**What you will do:** Set down, character for character, everything in the records below from the line holding "Accetto l'informativa sulla (784, 1510)" down to the line holding "[Le tue preferenze", and no other line.

**Records for the exercise:**

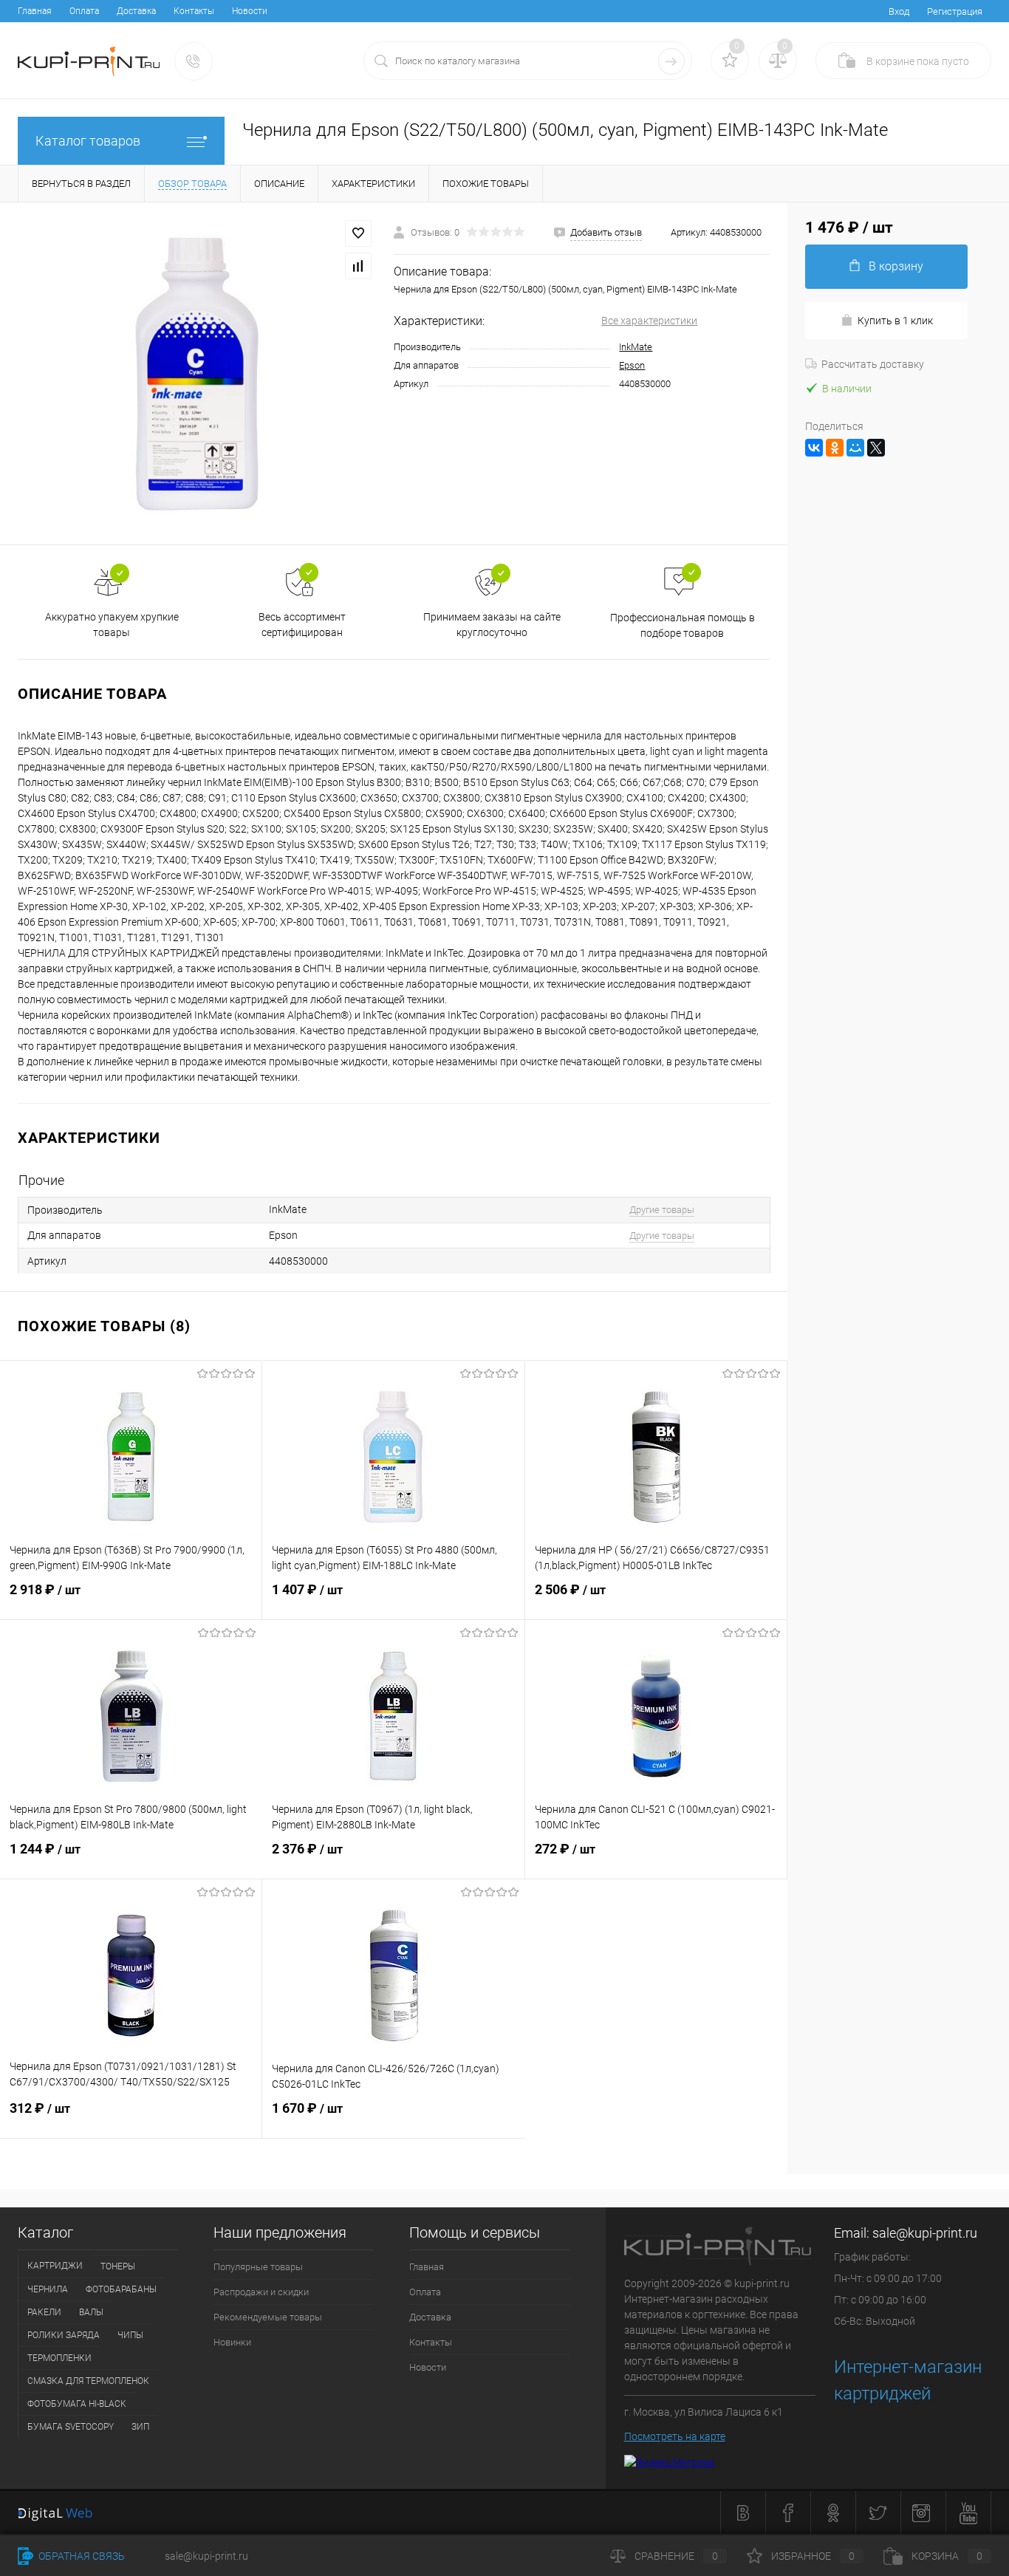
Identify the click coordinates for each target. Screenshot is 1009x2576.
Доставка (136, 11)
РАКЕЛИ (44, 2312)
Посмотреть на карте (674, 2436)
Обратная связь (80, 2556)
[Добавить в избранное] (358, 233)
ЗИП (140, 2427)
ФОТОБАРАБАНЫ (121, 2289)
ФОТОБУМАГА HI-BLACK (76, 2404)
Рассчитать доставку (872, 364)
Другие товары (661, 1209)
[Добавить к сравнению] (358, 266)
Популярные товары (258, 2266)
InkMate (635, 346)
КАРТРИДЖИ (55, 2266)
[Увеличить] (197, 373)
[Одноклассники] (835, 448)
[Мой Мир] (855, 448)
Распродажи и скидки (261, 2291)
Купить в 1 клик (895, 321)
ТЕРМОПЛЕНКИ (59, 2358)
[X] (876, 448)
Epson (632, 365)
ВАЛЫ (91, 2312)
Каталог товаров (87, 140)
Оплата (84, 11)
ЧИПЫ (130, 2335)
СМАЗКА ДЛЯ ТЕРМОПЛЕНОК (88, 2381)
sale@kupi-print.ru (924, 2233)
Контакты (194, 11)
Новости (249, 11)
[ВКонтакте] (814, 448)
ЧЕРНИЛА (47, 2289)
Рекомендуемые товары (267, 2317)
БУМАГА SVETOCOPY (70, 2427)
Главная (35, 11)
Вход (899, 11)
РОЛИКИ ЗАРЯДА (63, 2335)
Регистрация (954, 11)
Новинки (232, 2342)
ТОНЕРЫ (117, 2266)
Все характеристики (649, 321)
---
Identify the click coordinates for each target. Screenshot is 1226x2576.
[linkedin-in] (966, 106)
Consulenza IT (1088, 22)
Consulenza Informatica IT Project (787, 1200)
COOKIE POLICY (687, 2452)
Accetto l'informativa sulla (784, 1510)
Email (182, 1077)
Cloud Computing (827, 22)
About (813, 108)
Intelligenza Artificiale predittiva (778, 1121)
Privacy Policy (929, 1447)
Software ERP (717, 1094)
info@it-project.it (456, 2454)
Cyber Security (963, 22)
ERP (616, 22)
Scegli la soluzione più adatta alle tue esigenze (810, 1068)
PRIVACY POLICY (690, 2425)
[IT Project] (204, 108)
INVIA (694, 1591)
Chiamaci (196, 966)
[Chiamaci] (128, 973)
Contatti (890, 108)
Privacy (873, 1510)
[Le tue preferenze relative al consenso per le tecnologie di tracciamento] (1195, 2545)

**Answer to this exercise:**
Accetto l'informativa sulla (784, 1510)
Email (182, 1077)
Cloud Computing (827, 22)
About (813, 108)
Intelligenza Artificiale predittiva (778, 1121)
Privacy Policy (929, 1447)
Software ERP (717, 1094)
info@it-project.it (456, 2454)
Cyber Security (963, 22)
ERP (616, 22)
Scegli la soluzione più adatta alle tue esigenze (810, 1068)
PRIVACY POLICY (690, 2425)
[IT Project] (204, 108)
INVIA (694, 1591)
Chiamaci (196, 966)
[Chiamaci] (128, 973)
Contatti (890, 108)
Privacy (873, 1510)
[Le tue preferenze relative al consenso per le tecnologie di tracciamento] (1195, 2545)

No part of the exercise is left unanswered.